Beam Your Program To Another Computer

If you’ve programmed much in Linux or Unix, you’ve probably run into the fork system call. A call to fork causes your existing process — everything about it — to suddenly split into two complete copies. But they run on the same CPU. [Tristan Hume] had an idea. He wanted to have a call, telefork, that would create the copy on a different machine in a Linux cluster. He couldn’t let the idea go, so he finally wrote the code to do it himself.

If you think about it, parts of the problem are easy while others are very difficult. For example, creating a copy of the process’s code and data isn’t that hard. Since the target is a cluster, the machines are mostly the same — it’s not as though you are trying to move a Linux process to a Windows machine.

However, a real fork does give the new process some things that are tricky like open TCP connections. [Tristan] sidesteps these for now, but has ideas of how to make things better in the future. He built on examples from other Open Source projects that do similar things, including Distributed Multithread Checkpointing (DMTCP). The task requires a pretty good understanding of how the operating system lays out a process.

In addition to making the telefork a bit more robust, [Tristan] has some “crazier” ideas such as sending data to multiple machines at once, or using virtual memory paging to only copy memory as needed.
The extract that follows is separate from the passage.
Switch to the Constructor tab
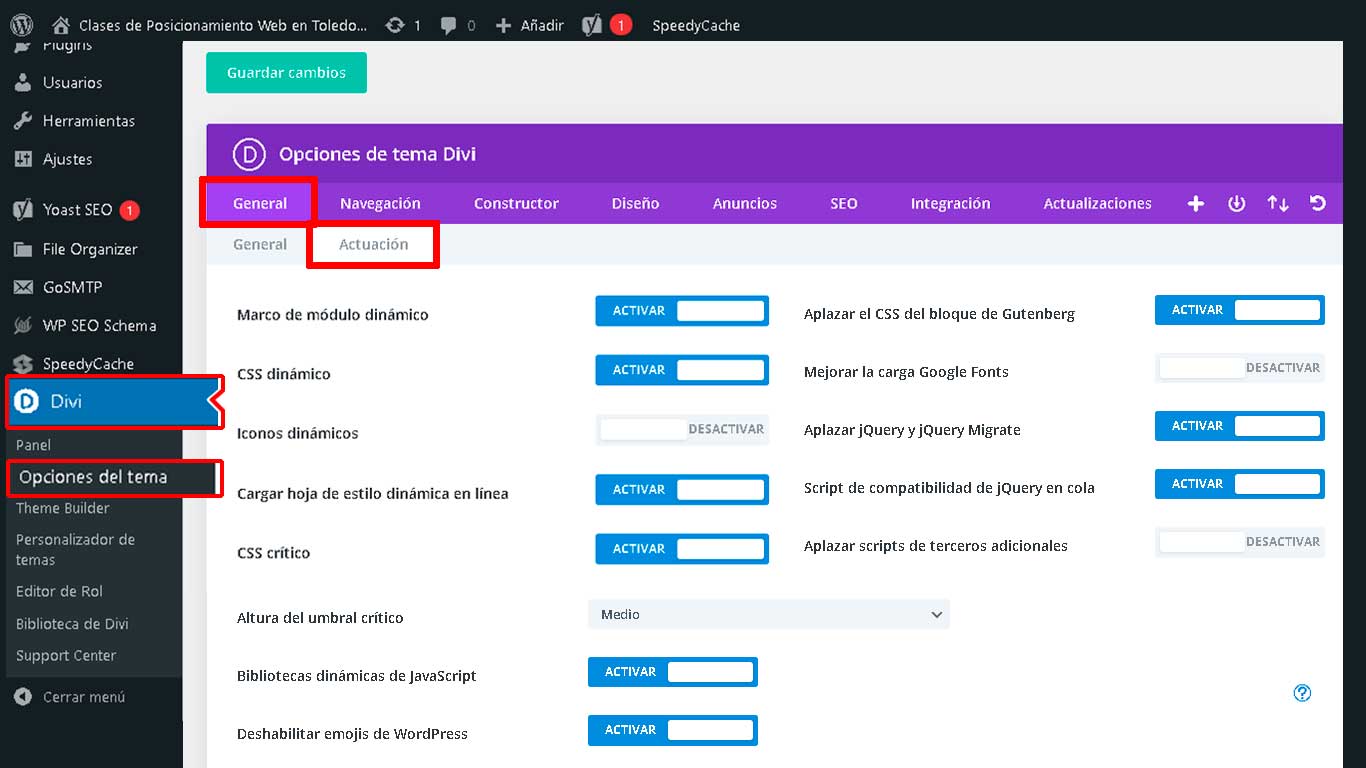Image resolution: width=1366 pixels, height=768 pixels. (516, 203)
He even wants to allow a process to think that it has many threads, but that some of them are running on different CPUs. That means a program could “think” it had hundreds or thousands of cores. It seems as though there would be a lot of devil in the details, but it could work in theory.

This could be just the thing for your Raspberry Pi cluster. Probably not as useful for your ESP32 cluster, though.

53 thoughts on “Beam Your Program To Another Computer

        1. Copy-on-write was a standard feature on VAX VMS from the 1970s, BSD has always had copy-on-write.

          The “classical” work on Unix, “Advanced Programing in the Unix Environment” which predates linux, has an extensive discussion on virtual memory paging and copy-on-write.

      1. Same thing, from most practical points of view, for users or programmers. If you’re writing the OS you need to worry about it. It’s just a hack to increase efficiency.

        Unix is full of aliases, Unix file systems are full of them. For didactic purposes, like this article, you may as well miss out that little exception.

    1. MPI does not facilitate sharing memory between processes and cannot directly send code to execute to another node. One node can ask another to spawn another MPI application process, but that’s done by giving an executable name that the target node must have in its filesystem.

    1. Those have every network facility but process migration. It’s been discussed and desired, of course, but in 10+ years, I don’t quite remember even hearing a claim of implementation, not even from the SP9SSS. ;) In a sense, Plan 9 & Inferno would make parts of the job seem easy: a migrated process could continue to use the same /net, but to do so all its packets would pass through the original machine twice, which is ridiculous.

    1. Grammarly adding autocorrect has been killing me. I really need to go figure out how to turn that off. You know the old saying… a poor workman blames his tolls… I mean tools… $*(#($ autocorrect! lol

      1. Not to mention they upload everything you type to the mothership. Obviously not an issue for material that you’re actually planning to publish, but make sure you turn it off as part of your sanitising procedures (VPN, private window, you all know the drill!) before you do “extracurricular” stuff.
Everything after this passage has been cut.